Henryk Flachowsky takes out a sheet of paper and a pen to demonstrate a complex but useful mechanism which won two American scientists the Nobel prize in 2006: RNA interference. “This is what the gene construct looks like which we have inserted into the rootstock cells,” he explains as he sketches the DNA segment in question. Like all DNA sequences, this is expressed in the cell nucleus, converted to single-stranded messenger RNA (mRNA) and transported to the protein factories in the cell as a ‘protein blueprint’. “But our gene construct is designed to produce complementary mRNA sequences, which bind together like a zip to form a double strand,” the scientist goes on to explain and draws a structure resembling a hairpin on the paper, the ‘hairpin loop’. “Double-stranded RNA is not normally found in plant cells – if one does appear in the cell plasma, it is an alarm signal which alerts the cell to the presence of a hostile virus. In this way we can activate a natural defence mechanism and switch off specifically targeted genes – in this case a gene which is involved in the production of the red pigment in the apple plants.”

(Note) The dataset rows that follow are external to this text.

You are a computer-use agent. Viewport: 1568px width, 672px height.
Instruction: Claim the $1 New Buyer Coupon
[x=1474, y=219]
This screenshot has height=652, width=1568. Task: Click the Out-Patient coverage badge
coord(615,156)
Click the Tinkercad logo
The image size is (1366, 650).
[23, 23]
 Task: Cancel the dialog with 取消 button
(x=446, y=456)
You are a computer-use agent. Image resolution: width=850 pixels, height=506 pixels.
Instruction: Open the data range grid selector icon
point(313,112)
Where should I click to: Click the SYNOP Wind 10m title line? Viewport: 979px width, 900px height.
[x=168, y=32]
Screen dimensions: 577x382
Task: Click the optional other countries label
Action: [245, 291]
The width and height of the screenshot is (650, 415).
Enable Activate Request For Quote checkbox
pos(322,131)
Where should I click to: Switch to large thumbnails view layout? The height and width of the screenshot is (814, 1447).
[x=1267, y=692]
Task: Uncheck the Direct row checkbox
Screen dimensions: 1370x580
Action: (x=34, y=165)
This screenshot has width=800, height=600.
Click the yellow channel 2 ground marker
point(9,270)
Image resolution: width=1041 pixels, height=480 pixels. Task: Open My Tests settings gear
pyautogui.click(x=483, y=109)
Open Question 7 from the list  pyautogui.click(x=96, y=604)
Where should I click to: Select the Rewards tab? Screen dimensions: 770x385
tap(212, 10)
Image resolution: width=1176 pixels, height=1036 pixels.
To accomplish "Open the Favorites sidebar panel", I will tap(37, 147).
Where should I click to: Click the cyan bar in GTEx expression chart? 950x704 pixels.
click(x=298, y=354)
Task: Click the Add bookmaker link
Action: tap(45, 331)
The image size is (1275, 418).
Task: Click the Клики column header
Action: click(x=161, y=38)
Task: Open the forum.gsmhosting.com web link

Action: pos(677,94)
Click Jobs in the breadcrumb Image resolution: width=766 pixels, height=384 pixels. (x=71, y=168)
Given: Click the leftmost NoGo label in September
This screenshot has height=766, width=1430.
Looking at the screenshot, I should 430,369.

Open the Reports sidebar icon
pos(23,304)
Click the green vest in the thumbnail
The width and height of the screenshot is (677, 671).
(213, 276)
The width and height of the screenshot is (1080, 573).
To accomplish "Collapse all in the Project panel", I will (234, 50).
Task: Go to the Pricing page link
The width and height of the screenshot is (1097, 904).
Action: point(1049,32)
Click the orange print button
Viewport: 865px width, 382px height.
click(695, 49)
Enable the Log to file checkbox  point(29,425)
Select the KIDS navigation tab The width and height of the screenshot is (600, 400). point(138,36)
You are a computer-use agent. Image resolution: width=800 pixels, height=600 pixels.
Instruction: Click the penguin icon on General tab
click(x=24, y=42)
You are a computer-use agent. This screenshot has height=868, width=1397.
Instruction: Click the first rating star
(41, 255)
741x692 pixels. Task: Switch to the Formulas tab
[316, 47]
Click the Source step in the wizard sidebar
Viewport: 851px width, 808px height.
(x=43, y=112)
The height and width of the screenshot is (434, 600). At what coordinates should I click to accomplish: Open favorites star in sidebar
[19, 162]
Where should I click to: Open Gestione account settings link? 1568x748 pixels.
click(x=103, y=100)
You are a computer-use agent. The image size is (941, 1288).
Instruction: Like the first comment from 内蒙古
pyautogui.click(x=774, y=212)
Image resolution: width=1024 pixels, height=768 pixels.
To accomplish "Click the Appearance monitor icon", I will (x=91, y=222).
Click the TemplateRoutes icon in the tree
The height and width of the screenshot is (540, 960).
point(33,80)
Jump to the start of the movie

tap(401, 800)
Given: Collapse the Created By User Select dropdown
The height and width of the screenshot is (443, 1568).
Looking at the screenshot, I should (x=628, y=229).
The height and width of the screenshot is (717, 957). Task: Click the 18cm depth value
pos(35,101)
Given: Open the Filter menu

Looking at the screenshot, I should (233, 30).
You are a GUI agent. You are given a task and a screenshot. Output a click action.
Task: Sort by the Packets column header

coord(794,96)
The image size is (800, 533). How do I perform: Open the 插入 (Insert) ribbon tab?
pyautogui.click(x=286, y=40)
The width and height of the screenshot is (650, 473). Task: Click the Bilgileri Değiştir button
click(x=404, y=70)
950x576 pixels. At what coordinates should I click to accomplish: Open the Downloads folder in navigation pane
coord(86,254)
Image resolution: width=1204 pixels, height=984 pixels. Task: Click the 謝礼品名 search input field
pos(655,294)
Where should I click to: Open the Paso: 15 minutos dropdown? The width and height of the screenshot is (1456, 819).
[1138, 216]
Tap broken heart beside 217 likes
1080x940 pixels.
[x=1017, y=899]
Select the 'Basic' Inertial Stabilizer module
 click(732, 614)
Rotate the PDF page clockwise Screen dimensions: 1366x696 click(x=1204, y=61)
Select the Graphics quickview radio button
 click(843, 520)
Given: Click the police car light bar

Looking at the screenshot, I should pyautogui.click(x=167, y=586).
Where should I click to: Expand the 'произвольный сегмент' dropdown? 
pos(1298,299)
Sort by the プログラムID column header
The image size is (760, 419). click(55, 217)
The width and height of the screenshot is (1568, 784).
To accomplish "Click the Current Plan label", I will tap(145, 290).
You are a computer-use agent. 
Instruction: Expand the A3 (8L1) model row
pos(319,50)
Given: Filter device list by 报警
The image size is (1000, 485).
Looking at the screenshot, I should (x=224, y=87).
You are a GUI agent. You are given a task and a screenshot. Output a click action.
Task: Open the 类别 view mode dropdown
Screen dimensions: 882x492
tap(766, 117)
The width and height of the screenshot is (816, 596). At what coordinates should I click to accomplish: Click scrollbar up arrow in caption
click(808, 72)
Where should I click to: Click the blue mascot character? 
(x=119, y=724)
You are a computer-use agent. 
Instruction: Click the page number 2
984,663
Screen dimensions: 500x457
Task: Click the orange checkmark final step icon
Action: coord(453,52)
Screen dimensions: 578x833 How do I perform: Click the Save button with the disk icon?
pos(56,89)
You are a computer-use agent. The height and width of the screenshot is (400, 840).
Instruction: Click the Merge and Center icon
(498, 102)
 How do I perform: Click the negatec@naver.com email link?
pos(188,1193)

The main attraction of this approach is that the snippets of RNA affect not just the genetically modified rootstock, but are also transported across the graft union to the non-GM parts of the plant along the nutrient pathways (phloem). This has already been demonstrated in herbaceous plants such as tobacco. Scientists at the Institute of Fruit Breeding now want to find out whether this systemic acquired silencing also works in apples. Blocking pigment synthesis is a means of providing an optical test system, which makes the successful transportation of RNA visible. “At first the effect was very clear, but it has gradually faded over time. We had hoped that the leaves would remain entirely green, but that’s science for you,” explains Flachowsky, who in the next stage is planning to verify the reduced gene activity using molecular-biological and biochemical methods as well, and to test the system on different varieties and rootstocks.

Apple breeding: a lengthy process with an uncertain outcome

In addition to increasing resistance, this method could also be used to force early flowering. “If we manage to manipulate the grafted-on genetically unmodified apple plants so they flower after just one year, that would represent a massive saving in terms of time and money for classic fruit breeding,” Flachowsky points out. In conventional apple breeding, researchers must wait four to five years when the apple trees first bear fruit, before they can see how successful a cross has been. Breeding a new variety can take up to seventy years, if wild apples with small fruit but pronounced resistance are used as parents. “A good fruit grower depends on his predecessors and works for his successors,” comments Flachowsky. The apple diseases firebrand, apple scab and apple powdery mildew, which are difficult to control, are, in his view, a further argument in favour of genetic engineering: “Most consumers have no idea how many times an apple has normally been sprayed with pesticides before it ends up on the shelf.” Even in organic fruit farming, apple diseases are often controlled with large quantities of pesticides containing copper and sulphur. Resistant apple varieties can reduce pesticide use, but classic breeding methods have their limits. New varieties produced by conventional breeding methods are difficult to establish on the market. “Consumers want one apple to look much like another and to still be as fresh as the day it was bought a week later, with no bumps or bruises – not every variety can provide that.”

Genetic engineering as a useful tool

The fact that genetic methods still encounter scepticism is, in Flachowsky’s view an educational problem: “Many consumers would like to be better informed, I have noticed this time and time again. I am often asked to explain what it actually involves.” Many growers, on the other hand, are clearly in favour. They have problems and need solutions. “If we actually manage to transfer species-specific genes from variety A to variety B using a suitably elegant approach, without genetically modifying the product, i.e. the apple, then I think public acceptance will be very high,” says Flachowsky with conviction.